VIMEO SPOKESWOMAN: "Net neutrality is all about a free and open internet."
Wednesday marks Internet Slowdown Day. While your internet connection won't actually be slower, the guttural response to those spinning wheels is what the online companies are banking on.
Battleforthenet.com, for instance, posted a one-day-only code for web developers to show this on their sites Wednesday. It also encouraged people to change their Twitter photos or post photos implying internet service providers are greedy corporations.
The Federal Communications Commission is currently taking public comments on the issue of net neutrality, but time is running out and neutrality supporters are making one last push for more comments before the mid-September deadline.
Net neutrality is the idea all Internet content and data should be treated and delivered to customers equally — a hot button issue for a country that's gone far beyond an "increasingly online" society.

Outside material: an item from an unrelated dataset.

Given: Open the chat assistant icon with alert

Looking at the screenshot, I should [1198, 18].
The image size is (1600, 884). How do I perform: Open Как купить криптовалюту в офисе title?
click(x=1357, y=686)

DAVID CARR, THE NEW YORK TIMES COLUMNIST: "Who gets to go fast and who gets to go slow? If my message comes to you really slowly and another person's message comes to you quickly and directly, whose message is going to be heard?"
Neutrality has several high profile defenders.
JOHN OLIVER, HBO'S "LAST WEEK TONIGHT WITH JOHN OLIVER": "The internet in its current form is not broken, and the FCC is currently taking steps to fix that."
YOUTUBE / EXTRA CREDITS: "NBC is owned by Comcast. NBC competes with service like Netflix and Amazon Instant Video. Why wouldn't they make access to those sites laggy and cumbersome while giving full blazing bandwidth to their own products?"
But the ISP's and their supporters argue that kind of leveraging has never happened before and won't happen in the future. Plus, they bring up the undeniable issue many of the online services that want equal treatment hog far more bandwidth than any other sites.
An analysis of bandwidth use by Sandvine in May showed Netflix took up more than a third of all downstream usage during primetime hours. Combined with YouTube, the two sites alone accounted for 47.4% of traffic.
STEVEN CROWDER, NATIONAL CENTER FOR PUBLIC POLICY RESEARCH: "Let's say one person wants to mail a letter. Now, person number two wants to mail a kettlebell. Now, you can't charge person number two any more to ship that heavy, cumbersome kettlebell."
Once ISP's like Comcast and Verizon slowed its delivery speed, Netflix did grudgingly start paying more for preferred status.
Which brings us back to Internet Slowdown Day and the hope of Netflix, Reddit, Vimeo and other online services that more people contact the FCC.
FCC Chairman Tom Wheeler has set a September 15 deadline for public input on net neutrality.